883Shopping for Plants: For for trees and shrubs in containers, look for healthy plants with no broken branches or nicks on the trunks. Make sure container plants aren’t rootbound. For trees that are balled and burlapped, rock the tree back and forth. If the tree moves independently of the rootball, then the tree roots may not have penetrated the rootball and the tree may not transplant well into your yard.

The Right Site: Find the right site for your plant, making sure it will have enough room to grow. Look at the ultimate size of the tree and shrub and imagine it in that location in five to ten years. Once you have found a well-drained site with the proper amount of sun, it’s time to plant.

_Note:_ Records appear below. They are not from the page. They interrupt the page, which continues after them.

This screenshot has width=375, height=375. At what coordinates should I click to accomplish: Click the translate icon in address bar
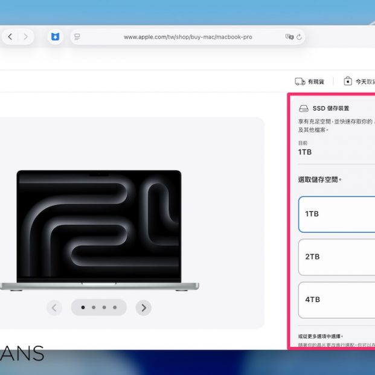click(289, 37)
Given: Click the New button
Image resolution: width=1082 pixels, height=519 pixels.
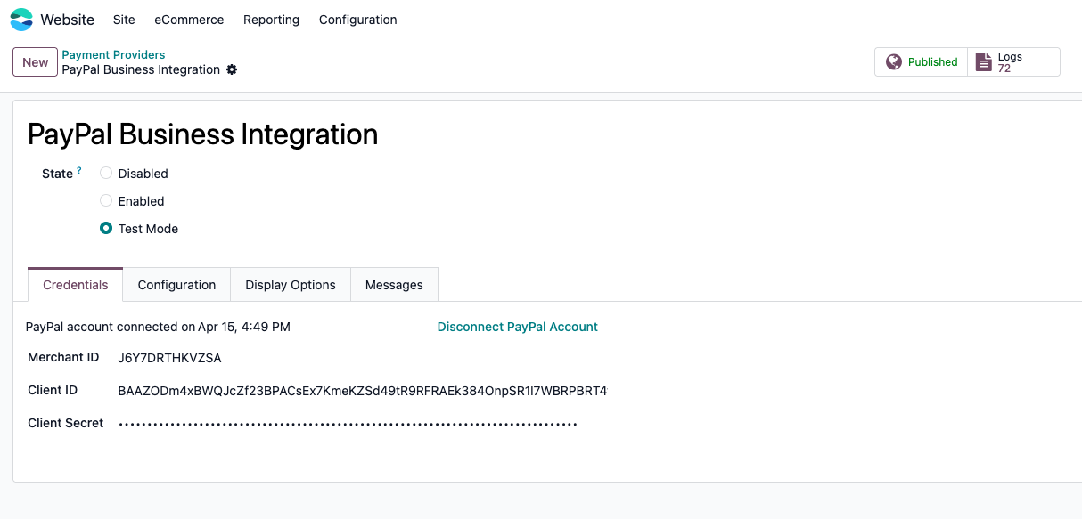Looking at the screenshot, I should pyautogui.click(x=35, y=62).
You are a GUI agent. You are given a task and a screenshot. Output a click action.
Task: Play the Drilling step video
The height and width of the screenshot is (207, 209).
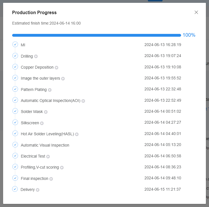point(36,56)
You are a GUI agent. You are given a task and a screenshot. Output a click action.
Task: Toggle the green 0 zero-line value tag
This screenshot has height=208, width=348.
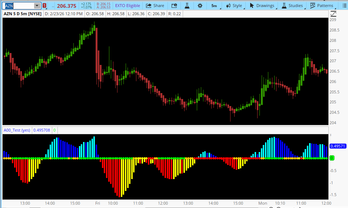point(54,130)
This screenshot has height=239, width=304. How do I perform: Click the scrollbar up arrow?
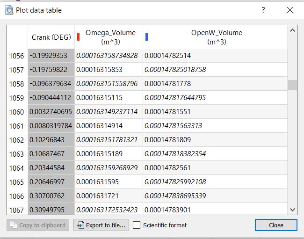point(292,30)
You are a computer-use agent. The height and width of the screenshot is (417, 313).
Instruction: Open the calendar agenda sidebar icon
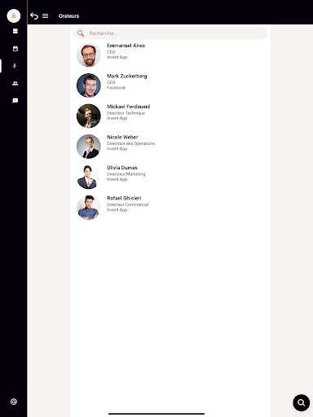click(15, 49)
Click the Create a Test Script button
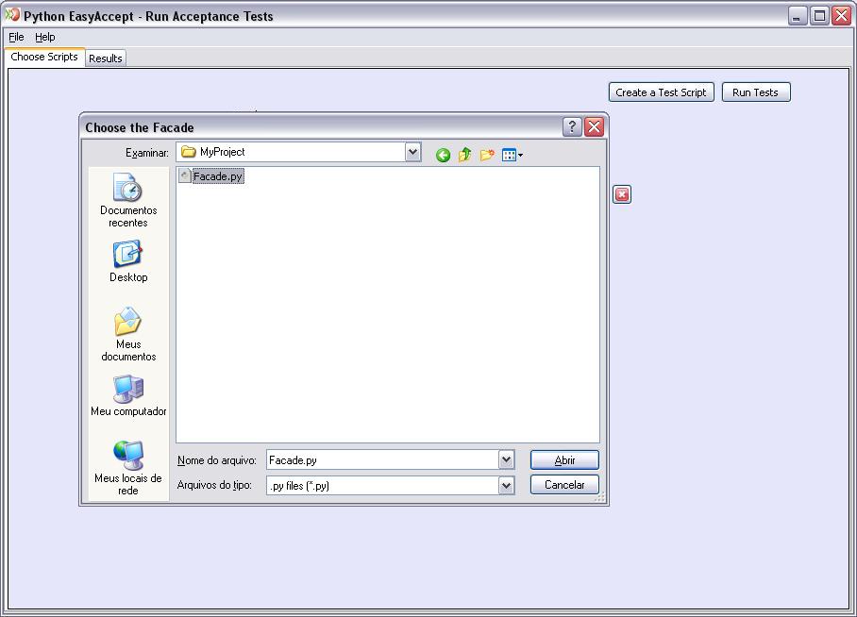Screen dimensions: 857x617 pyautogui.click(x=661, y=92)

Proper Planting: Dig your hole twice as wide as the rootball of your plant and only as deep as the rootball. Loosen the soil in the bottom lightly and on the sides of the hole. Add 1/3 organic compost, or other similar soil amendment, to 2/3 existing soil. By using 2/3 of the existing soil the roots will grow to the native soil and not stay in the planting hole. Water with Fertilome Root Stimulator as you backfill the hole with soil. Create a low moat around the drip line of the tree or shrub to collect water and mulch. Add 2-3 inches of Pine Bark Mulch to protect from freezing this winter, to moderate soil temperatures next spring, to retain moisture next summer and to keep weed eaters from damaging tree trunks.